Mi padre dominaba todas las faenas de la viña, de las más complicadas a las más sencillas. Podar, injertar, castrar, amarrar varas, desbragar, sulfatar, vendimiar… Durante la vendimia, mi padre echaba dos peonadas, una cortando uva y otra en la cooperativa, adonde yo iba a llevarle ya un escueto e industrial bocadillo, mareándome del olor del orujo de uva, que era como tierra borracha vomitada por las máquinas. Mi padre no podía trabajar más: la peonada, el ratillo luego en el campo del abuelo, aquellas 16 horas durante toda la vendimia… Era el campo el que no daba más horas. La viña tenía sus temporadas, simplemente, y mi padre no se iba a hacer ingeniero después de haber estado trabajando en lo mismo desde los 14 años.
En aquellas temporadas en las que la canasta no se veía sobre la mesa, en las que estaba fabricando el campo dentro de sus trenzas de mimbre, como una niña fabrica una mariposa en el pelo; en aquellas largas temporadas, en fin, no teníamos nada.
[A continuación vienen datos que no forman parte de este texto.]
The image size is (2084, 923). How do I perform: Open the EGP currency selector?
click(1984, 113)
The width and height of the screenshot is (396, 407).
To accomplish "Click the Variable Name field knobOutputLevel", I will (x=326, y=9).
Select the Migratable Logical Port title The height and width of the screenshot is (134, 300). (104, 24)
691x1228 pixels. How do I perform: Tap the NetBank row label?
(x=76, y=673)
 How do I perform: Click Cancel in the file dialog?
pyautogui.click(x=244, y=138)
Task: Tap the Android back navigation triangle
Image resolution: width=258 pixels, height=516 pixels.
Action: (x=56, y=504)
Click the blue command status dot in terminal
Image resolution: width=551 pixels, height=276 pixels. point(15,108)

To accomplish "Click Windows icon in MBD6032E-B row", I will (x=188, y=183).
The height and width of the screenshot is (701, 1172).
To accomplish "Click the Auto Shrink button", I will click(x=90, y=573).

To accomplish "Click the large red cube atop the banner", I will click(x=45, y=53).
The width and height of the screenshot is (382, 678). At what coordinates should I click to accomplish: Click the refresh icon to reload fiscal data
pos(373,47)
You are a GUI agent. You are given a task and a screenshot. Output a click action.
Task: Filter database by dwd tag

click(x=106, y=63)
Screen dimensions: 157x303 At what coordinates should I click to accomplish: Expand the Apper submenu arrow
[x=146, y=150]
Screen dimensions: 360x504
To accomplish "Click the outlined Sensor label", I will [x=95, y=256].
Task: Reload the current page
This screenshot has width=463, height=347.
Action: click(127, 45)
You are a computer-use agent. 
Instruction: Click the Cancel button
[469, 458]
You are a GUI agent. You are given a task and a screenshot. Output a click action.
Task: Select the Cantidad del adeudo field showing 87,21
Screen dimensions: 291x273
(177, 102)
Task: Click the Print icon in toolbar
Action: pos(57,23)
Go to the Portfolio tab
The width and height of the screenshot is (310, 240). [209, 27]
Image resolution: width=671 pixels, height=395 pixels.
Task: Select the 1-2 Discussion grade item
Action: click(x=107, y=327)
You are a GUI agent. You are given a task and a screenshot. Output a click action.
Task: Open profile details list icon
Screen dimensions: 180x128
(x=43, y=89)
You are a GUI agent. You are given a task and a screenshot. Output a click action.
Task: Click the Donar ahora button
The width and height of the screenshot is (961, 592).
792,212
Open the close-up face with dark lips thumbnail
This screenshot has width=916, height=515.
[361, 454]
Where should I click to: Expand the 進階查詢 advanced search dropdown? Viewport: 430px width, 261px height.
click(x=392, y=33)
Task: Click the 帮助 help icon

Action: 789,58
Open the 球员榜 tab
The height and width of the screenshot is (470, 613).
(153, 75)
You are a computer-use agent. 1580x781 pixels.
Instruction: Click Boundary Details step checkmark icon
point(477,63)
Luego, al menos tuvimos el PER. Así que, ya ven, yo no puedo hablar del PER a la ligera. Un trabajador de la viña, un especialista que conozca todas las faenas, puede echar 100 peonadas al año. Y no hay más. No había más, ni en la viña ni en otro sitio.
Los políticos siguen yendo a Andalucía con migajas porque Andalucía nunca pudo tener otra cosa que migajas. No le dieron otra cosa
En la Andalucía desindustrializada por el garrochista o por el político, campeona del paro, simplemente no había más. En muchos lugares, ya sólo estaba el PER o emigrar. O ahorcarte en una higuera, para seguir siendo campo en la muerte como lo habías sido en la vida. Sin el PER no sé si yo podría haber estudiado. Y no sé si tendríamos aún vino o aceite o tomates. O si existirían esos lugares en los que no había otra cosa que vino o aceite o tomates. Así que yo no hablo a la ligera del PER ni hago chistes con gallinas.
Los políticos siguen yendo a Andalucía con migajas porque Andalucía nunca pudo tener otra cosa que migajas. No le dieron otra cosa. Con las migajas y la política también llegaron los pillos, claro. Pero a los pillos no lo inventaron en el campo andaluz, ni siquiera los inventó Solchaga, que ya es decir. Yo sólo recuerdo la serena dignidad de mi padre, cuando había trabajo y cuando no lo había. La que sigue teniendo cuando mira las viñas por la carretera, igual de enamorado, igual de melancólico, igual de urgente, como si todavía le quedara un liño interminable por podar. Así que me permitirán que hoy no le dé la razón ni a Sánchez ni a una marquesa.